Join the Rice Design Alliance for a a guided tour of Juan José Castellón's Building Ecologies exhibition.
Building Ecologies proposes new models of urban infrastructures and collective spaces for social interaction based on the integration of multiple architectural, technological, and ecological systems. Accordingly, this intervention is the result of a collaborative and interdisciplinary research model at Rice University involving the School of Architecture, the Department of Civil and Environmental Engineering, and the Shepherd School of Music, as well as the support of the Carbon Hub initiative.
The exhibited modular installation lends itself to operating as a prototypical flexible module that is able to be deployed onto any pre-existing urban rooftop or public area. The modular system is fundamentally comprised of post-tensioned hollow ceramic pieces acting as structural columns and water collectors, a modular ceramic floor system elevated on pedestals, and a water collector membrane system—a light-weight tensile membrane structure—that captures and cleans rainwater through its expansive surface, carries it through the hollow ceramic columns, from which it is diverted to pipes below the ceramic floor for irrigation purposes.
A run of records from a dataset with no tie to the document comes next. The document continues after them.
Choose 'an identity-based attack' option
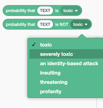Image resolution: width=103 pixels, height=108 pixels. coord(66,63)
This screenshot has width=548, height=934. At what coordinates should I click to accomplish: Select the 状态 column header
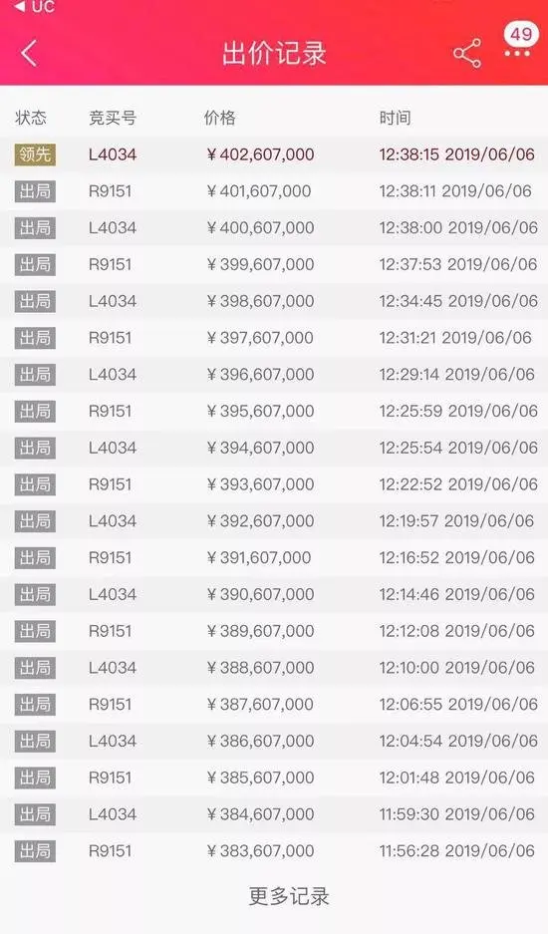[31, 118]
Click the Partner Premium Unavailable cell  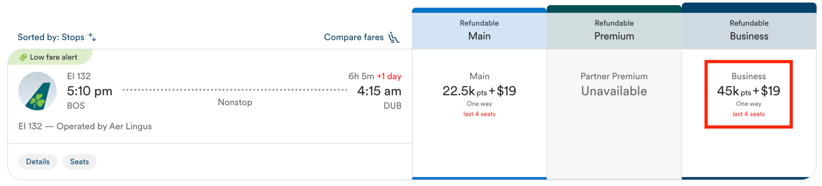point(614,86)
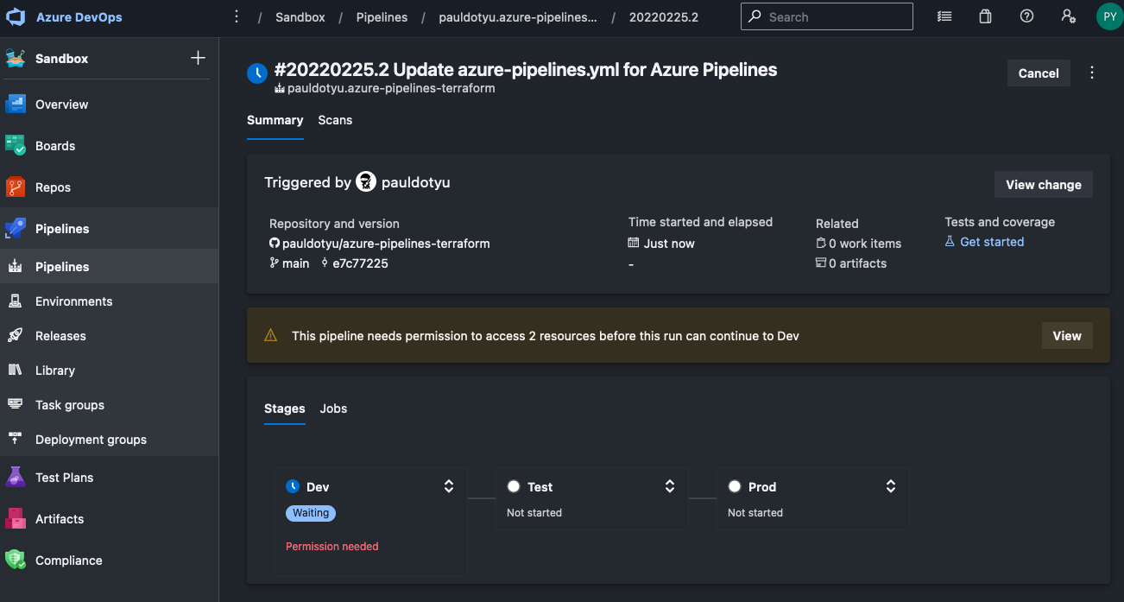Expand the Test stage card

670,486
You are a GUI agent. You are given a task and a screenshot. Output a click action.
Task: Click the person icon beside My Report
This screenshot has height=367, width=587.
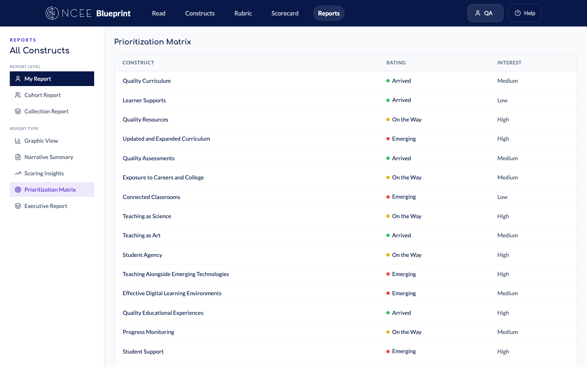[18, 79]
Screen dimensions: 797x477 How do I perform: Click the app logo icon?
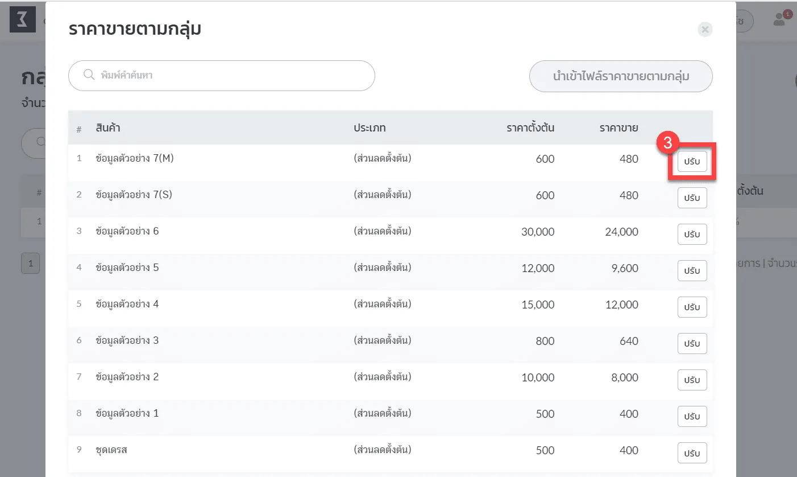(x=22, y=20)
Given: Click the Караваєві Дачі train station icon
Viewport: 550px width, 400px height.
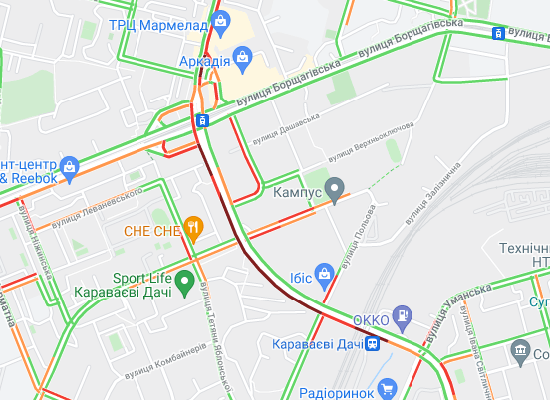Looking at the screenshot, I should [x=373, y=344].
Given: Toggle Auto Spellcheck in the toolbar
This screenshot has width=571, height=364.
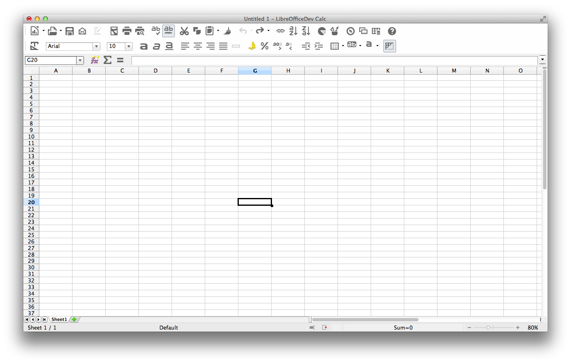Looking at the screenshot, I should coord(168,31).

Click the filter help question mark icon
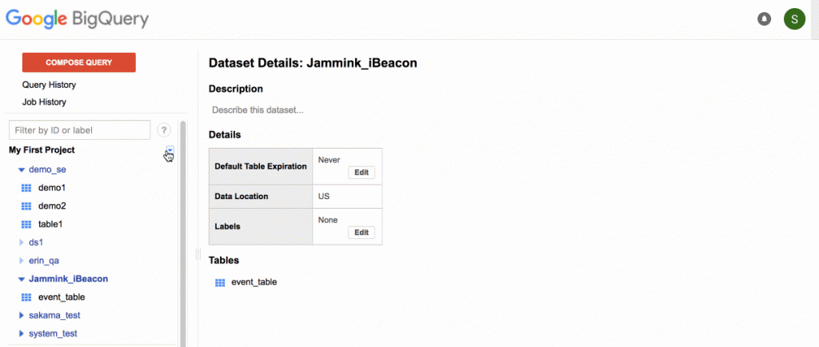[164, 130]
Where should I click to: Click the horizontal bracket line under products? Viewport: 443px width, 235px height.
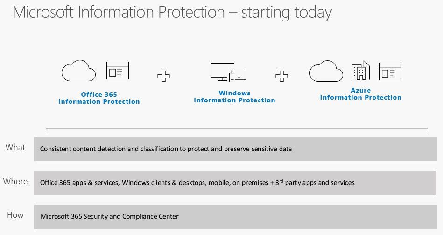(x=236, y=129)
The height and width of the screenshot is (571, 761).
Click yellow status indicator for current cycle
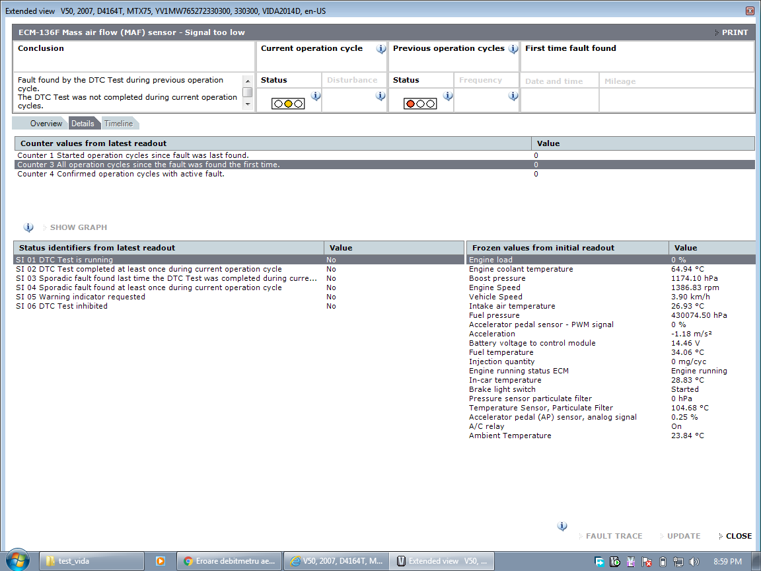288,104
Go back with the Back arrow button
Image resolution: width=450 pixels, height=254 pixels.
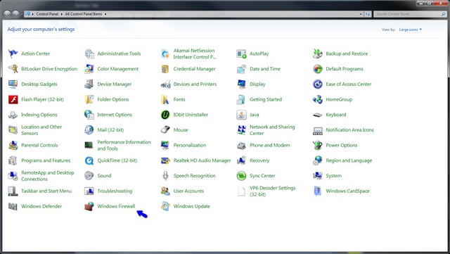(x=8, y=14)
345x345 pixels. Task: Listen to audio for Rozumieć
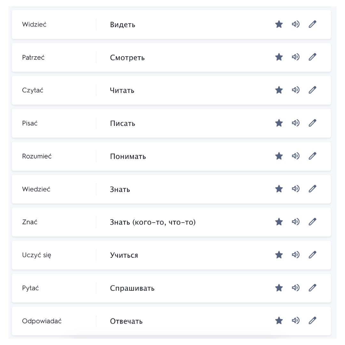295,156
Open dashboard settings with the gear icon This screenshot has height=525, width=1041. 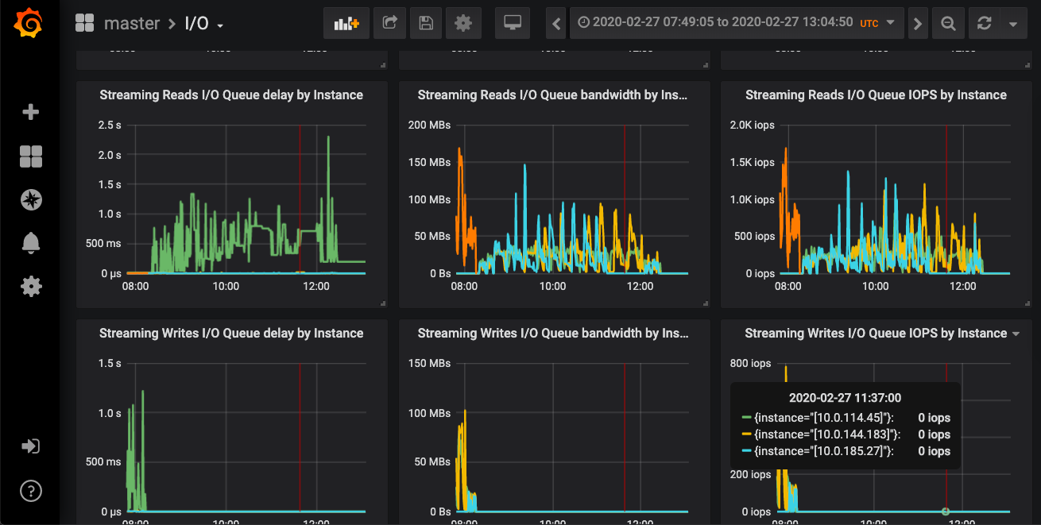[x=463, y=22]
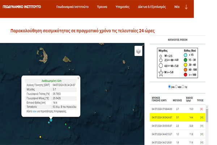Viewport: 217px width, 145px height.
Task: Click the download arrow icon in the header
Action: coord(186,7)
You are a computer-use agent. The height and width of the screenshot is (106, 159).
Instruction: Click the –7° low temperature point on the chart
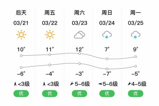coord(107,69)
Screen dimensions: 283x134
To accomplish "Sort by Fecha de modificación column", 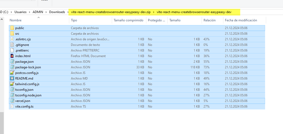I will 241,20.
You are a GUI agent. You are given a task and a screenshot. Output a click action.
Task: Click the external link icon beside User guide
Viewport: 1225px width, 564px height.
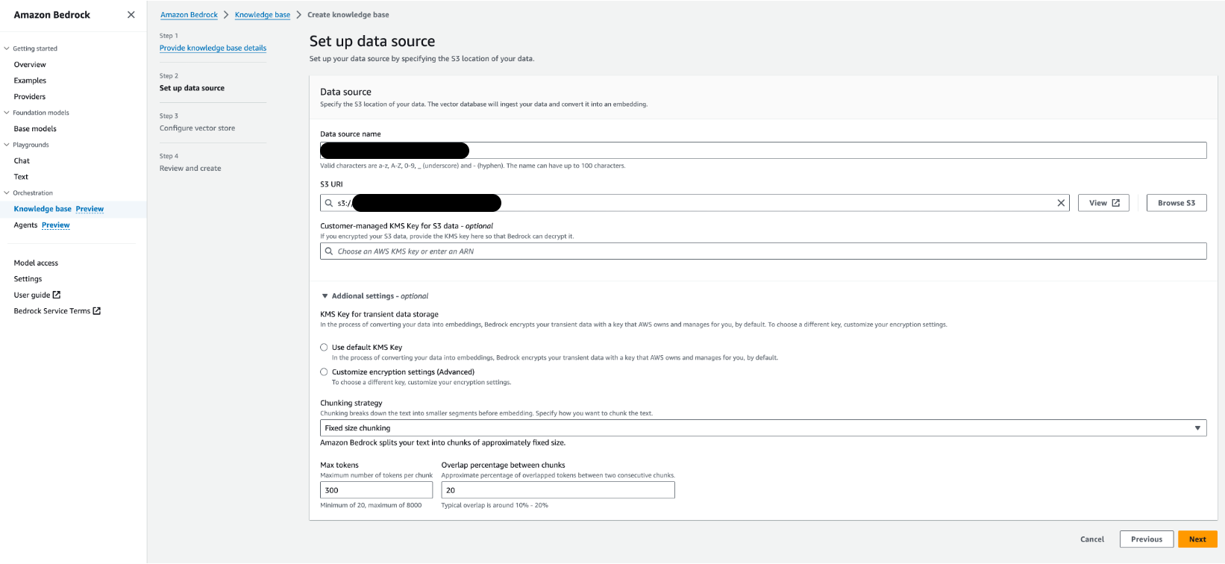[57, 295]
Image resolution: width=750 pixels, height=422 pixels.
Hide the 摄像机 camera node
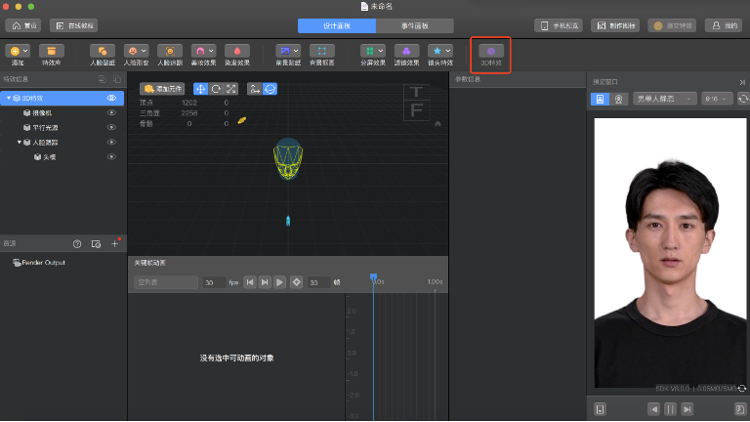[x=111, y=113]
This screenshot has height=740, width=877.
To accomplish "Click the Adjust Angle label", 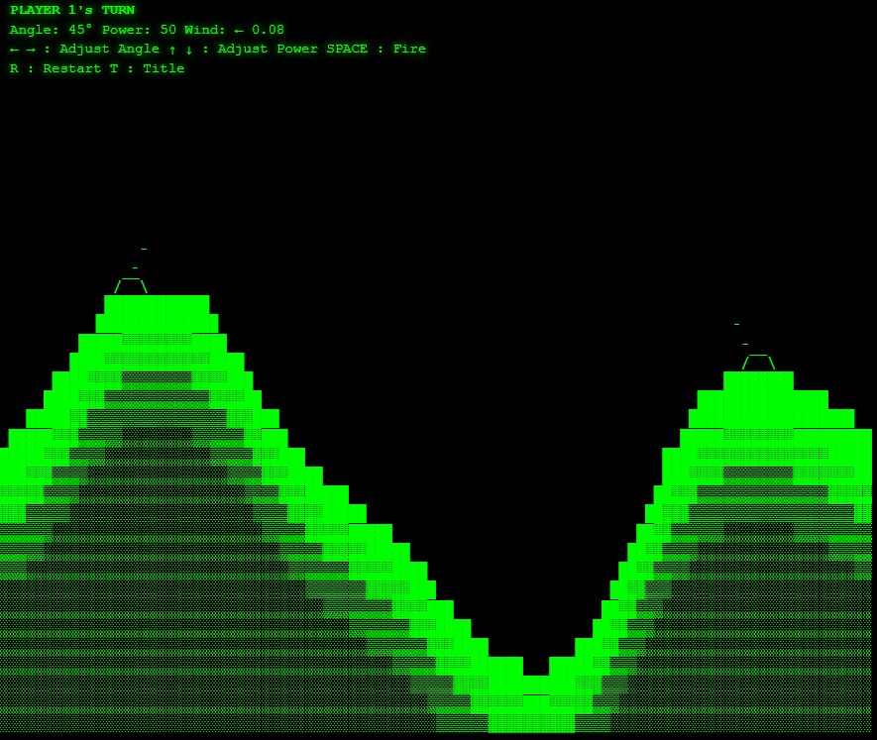I will (x=109, y=49).
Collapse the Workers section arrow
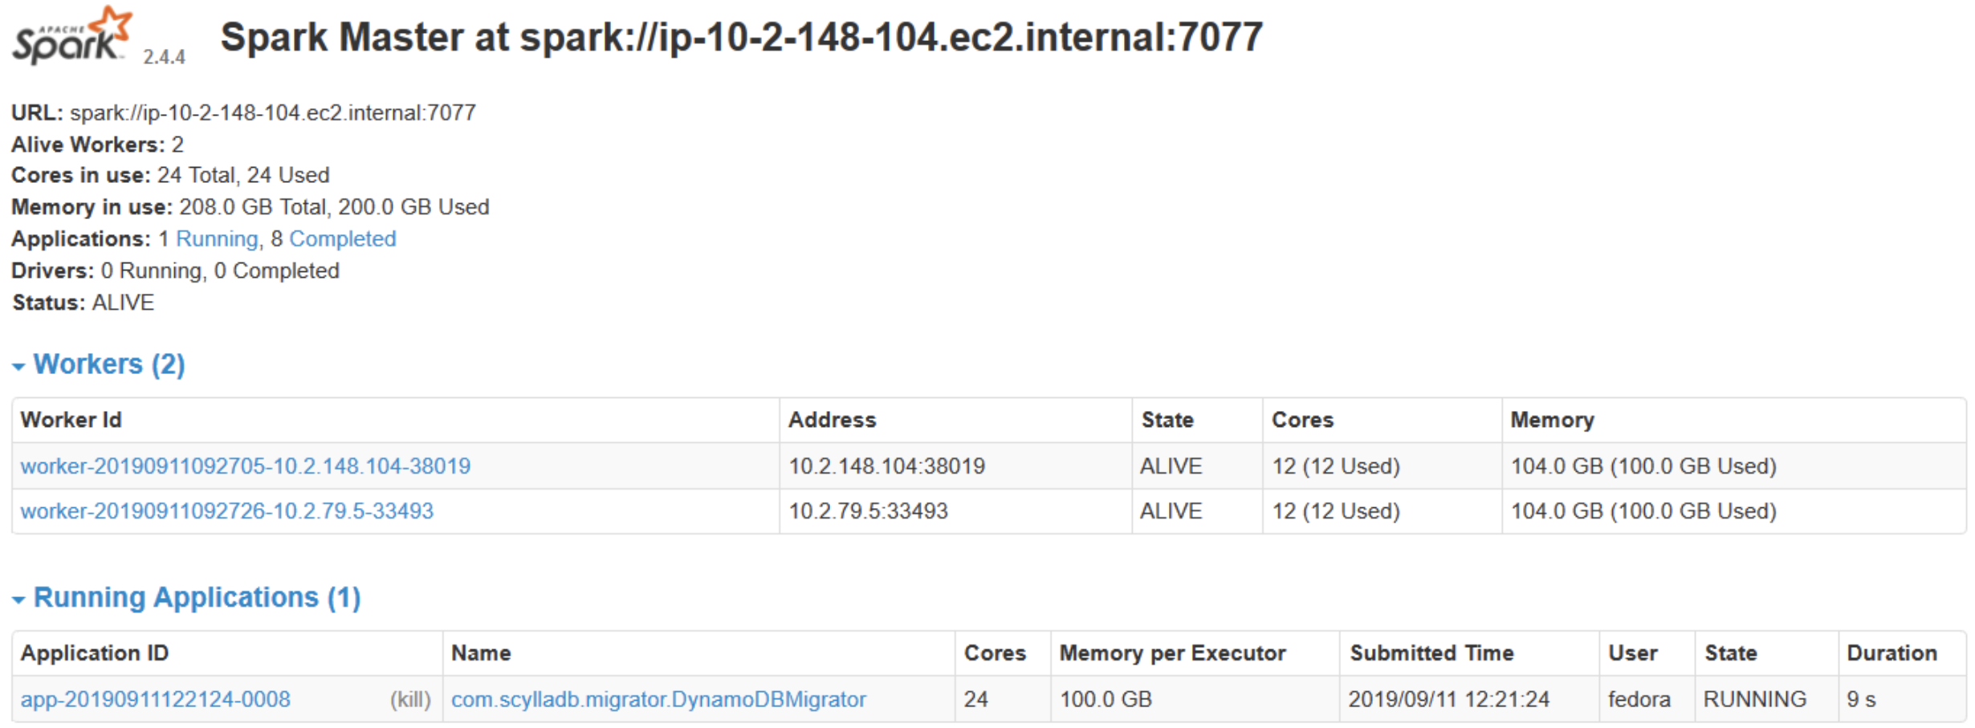 point(18,367)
The water management system generated by the proposal would work to alleviate the effects of flooding and drought through storage as well as release and reduce runoff by capturing water and redirecting it into irrigation tanks. The materiality of the modular columns, with their high thermal inertia, also provides energy-saving cooling benefits. Finally, the system incorporates soil as an essential material, that serves to absorb water and grow food for the community. The resulting hybrid prototype integrates food, energy, and water infrastructures into a minimum loss and minimum waste circular system while helping to foster a sense of community and social interaction.